“Oh yeah,” I say, thinking, what’s an auto transport?
“It’s the trailer as opposed to just the tow bar for the truck,” he answers my thoughts. “And the whole deal is about $600.”
“Nice,” I say, truthfully. The lady is smiling and pulling paperwork together.
“These walk-ins are always fun: so much paperwork.” We decide to get the insurance (a very good idea it turns out), and Donnie pays. We chitchat a bit with the lady, tell her we’re stranded just up the road at Tim’s Transmission in Edon.
“Ah yes,” she says, “the garden of Edon.”

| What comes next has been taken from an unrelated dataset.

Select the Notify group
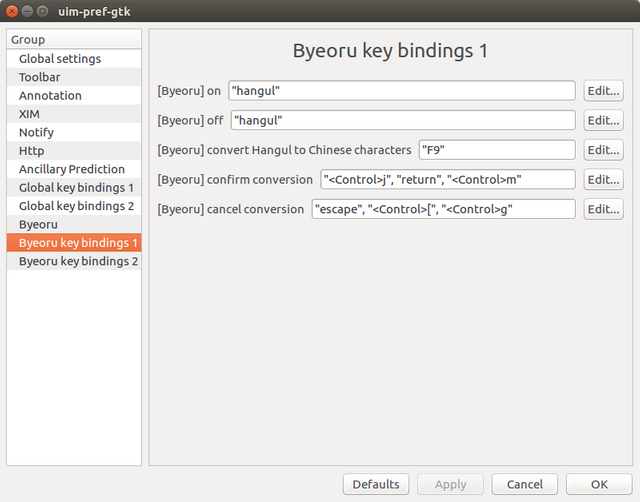The image size is (640, 502). coord(36,132)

Outside, I take a gander at the “auto-transport,” parked next to the bomb. The thing is a massive piece of hard-wear - chains and hitches and crank-lifts and grating like what semis pull, loaded down with the newest model vehicles.
Which is blind.
And lives in caves.
It takes us about 40 minutes if not longer to get the auto-transport hooked onto the Cricketmobile. The lady who had rented us the truck was not the owner of the surplus place; she was just covering a shift and decided to let us fend for ourselves as far as hooking the thing up. We end up having to cut the transport’s break lights down to bare wires to hook them to the Uhaul connectors (Donnie did it, I’m not sure how. Perhaps by sawing at them with his key, but more likely he bit through them when I wasn’t looking.)
Back on the road and headed back to Tim’s.